MoonScraper is the best method for moving lunar soil
(26/10/2009)

Lunar Regolith is the scientific term for moon dirt. It's a heavy, fine, and cohesive sand that covers the moon's surface several meters deep. Because of these properties Lunar Regolith is difficult to dig.

A group of University of B.C. students, sponsored by Miskin Scrapers Works, Inc., have created a robotic MoonScraper that competed at a NASA-sponsored robotics challenge. The aim was to create a robot that could move the most simulated moon dirt in a 30-minute timed trial. About 20 teams competed in the NASA Regolith Excavator Centennial Challenge at Ames Research Air Force Base in Mountain View, California.

At NASA’s prior Challenges, competitors exhibited impressive robotic controls and sophisticated electronics. However, because not enough emphasis was placed on dirt moving efficiency, none were able to meet the minimum requirement for material moved.

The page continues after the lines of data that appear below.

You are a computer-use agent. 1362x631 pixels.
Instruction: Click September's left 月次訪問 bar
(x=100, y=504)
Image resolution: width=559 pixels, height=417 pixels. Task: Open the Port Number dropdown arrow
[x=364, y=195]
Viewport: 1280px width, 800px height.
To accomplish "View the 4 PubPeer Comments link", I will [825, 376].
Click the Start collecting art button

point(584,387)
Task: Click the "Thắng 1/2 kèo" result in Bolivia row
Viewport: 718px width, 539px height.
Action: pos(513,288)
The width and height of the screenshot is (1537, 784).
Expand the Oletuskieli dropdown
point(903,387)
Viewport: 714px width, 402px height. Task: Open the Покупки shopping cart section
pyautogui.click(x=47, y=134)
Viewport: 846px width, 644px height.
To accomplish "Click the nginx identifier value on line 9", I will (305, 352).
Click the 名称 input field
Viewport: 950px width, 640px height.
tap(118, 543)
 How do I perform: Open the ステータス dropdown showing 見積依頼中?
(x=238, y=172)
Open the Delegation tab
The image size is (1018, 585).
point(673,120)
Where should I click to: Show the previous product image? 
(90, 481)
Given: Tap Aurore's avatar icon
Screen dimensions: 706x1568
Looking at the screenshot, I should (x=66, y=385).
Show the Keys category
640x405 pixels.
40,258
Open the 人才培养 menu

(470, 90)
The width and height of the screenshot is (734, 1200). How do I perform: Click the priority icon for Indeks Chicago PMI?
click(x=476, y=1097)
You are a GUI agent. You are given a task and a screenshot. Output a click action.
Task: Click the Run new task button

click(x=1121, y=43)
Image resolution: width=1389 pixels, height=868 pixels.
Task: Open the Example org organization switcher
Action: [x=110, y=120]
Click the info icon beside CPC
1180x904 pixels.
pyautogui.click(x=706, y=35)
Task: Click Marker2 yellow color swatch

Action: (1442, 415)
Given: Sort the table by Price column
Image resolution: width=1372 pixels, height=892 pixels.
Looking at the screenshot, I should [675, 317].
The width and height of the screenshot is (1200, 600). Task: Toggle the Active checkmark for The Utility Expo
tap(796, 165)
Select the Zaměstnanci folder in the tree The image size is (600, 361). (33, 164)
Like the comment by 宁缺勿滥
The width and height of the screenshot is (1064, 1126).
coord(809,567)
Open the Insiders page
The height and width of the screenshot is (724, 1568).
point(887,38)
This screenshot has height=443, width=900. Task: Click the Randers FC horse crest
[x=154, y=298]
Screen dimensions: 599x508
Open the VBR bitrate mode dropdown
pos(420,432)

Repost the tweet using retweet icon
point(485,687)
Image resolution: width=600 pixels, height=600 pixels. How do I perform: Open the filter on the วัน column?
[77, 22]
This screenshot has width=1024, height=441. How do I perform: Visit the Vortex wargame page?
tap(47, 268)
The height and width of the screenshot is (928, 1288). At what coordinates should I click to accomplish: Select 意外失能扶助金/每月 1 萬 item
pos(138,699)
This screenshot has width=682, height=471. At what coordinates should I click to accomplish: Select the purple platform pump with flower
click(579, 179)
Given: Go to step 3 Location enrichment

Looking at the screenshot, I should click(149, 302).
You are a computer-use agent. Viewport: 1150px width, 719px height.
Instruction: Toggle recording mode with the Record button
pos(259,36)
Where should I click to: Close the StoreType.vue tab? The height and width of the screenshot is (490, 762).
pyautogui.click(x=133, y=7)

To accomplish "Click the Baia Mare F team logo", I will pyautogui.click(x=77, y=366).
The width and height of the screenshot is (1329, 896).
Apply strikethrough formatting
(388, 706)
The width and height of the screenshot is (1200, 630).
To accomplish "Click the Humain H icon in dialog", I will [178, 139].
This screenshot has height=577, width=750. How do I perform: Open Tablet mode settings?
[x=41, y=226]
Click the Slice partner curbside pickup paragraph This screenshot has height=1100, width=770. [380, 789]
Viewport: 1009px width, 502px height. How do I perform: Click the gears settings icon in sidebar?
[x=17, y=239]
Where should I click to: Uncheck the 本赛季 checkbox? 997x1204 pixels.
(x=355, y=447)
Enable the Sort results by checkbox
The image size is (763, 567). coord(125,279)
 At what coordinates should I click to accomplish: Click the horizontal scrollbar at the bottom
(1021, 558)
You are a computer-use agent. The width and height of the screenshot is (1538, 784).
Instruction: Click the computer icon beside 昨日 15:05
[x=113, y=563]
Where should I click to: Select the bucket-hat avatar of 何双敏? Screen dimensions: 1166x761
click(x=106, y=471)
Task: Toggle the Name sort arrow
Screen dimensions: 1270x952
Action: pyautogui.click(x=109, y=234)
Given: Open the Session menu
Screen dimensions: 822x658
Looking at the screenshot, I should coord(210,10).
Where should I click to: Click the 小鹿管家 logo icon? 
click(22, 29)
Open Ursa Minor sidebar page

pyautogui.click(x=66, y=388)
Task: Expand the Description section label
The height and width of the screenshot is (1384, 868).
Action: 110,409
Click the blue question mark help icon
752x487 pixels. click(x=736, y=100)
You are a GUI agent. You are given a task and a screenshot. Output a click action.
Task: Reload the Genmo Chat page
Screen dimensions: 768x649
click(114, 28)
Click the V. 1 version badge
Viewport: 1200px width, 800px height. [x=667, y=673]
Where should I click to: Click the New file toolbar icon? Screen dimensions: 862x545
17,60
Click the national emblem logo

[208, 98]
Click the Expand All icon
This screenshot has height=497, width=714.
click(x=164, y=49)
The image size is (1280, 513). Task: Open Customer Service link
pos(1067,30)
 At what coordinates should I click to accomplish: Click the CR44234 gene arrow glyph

NASA has developed a reactor that can extract oxygen, hydrogen, and other useful elements from Lunar Regolith. This development makes building a moon base more practical. With locally made oxygen to breath and hydrogen for fuel, one more step to combine the two elements produces water. Thus Lunar Regolith excavation technology will be essential to future space exploration projects.

"We based our design on Miskin Scrapers because they are easier to load" said Amy Cheng, 32, Team Leader, a computer science student with a background in mining. "Energy on the moon is incredibly expensive, so the machine must be able to load efficiently".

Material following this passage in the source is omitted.